Interface element records
## start
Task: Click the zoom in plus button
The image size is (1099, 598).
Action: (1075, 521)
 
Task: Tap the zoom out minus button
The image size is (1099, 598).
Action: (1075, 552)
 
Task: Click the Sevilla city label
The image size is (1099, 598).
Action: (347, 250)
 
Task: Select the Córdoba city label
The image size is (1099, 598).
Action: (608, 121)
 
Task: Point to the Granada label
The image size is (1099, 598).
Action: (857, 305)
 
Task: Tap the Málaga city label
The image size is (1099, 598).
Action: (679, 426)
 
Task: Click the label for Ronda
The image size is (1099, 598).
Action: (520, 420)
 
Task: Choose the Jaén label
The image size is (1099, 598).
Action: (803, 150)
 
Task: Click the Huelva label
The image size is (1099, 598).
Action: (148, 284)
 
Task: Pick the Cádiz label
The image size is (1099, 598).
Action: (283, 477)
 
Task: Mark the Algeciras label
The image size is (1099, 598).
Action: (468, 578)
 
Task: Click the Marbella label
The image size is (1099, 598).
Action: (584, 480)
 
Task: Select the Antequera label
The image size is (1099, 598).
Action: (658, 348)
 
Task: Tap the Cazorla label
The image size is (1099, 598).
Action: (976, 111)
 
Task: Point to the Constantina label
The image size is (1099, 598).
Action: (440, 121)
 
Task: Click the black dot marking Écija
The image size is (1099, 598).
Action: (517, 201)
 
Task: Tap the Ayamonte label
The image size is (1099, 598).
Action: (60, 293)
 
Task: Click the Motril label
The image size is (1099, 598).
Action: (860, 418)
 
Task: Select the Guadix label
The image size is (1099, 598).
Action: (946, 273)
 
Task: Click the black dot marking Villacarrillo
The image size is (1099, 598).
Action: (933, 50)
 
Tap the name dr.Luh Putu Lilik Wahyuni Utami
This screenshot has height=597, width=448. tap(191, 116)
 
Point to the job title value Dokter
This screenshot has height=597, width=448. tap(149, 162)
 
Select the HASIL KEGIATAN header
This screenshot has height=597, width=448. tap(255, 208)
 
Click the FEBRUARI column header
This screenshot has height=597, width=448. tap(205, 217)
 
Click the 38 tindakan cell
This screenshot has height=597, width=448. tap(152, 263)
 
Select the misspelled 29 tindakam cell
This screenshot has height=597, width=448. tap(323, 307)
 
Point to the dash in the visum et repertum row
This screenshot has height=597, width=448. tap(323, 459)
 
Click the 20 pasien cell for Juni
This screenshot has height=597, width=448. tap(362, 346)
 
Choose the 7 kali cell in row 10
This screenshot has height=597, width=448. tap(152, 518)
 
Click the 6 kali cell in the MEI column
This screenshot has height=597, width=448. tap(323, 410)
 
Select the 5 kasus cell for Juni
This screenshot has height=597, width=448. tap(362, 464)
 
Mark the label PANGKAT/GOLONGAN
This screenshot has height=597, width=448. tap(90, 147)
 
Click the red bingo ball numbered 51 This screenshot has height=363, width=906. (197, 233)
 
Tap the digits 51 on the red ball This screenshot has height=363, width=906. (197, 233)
## end
WHAT IS ASKED:
Convert the lines beginning with the one that contains "Task: Pick the Cádiz label" and ending after the one that contains "Action: (584, 480)" into a JSON list of strings, one string per line, leaving out blank lines.

ANSWER TO THE TASK:
[
  "Task: Pick the Cádiz label",
  "The image size is (1099, 598).",
  "Action: (283, 477)",
  "Task: Mark the Algeciras label",
  "The image size is (1099, 598).",
  "Action: (468, 578)",
  "Task: Click the Marbella label",
  "The image size is (1099, 598).",
  "Action: (584, 480)"
]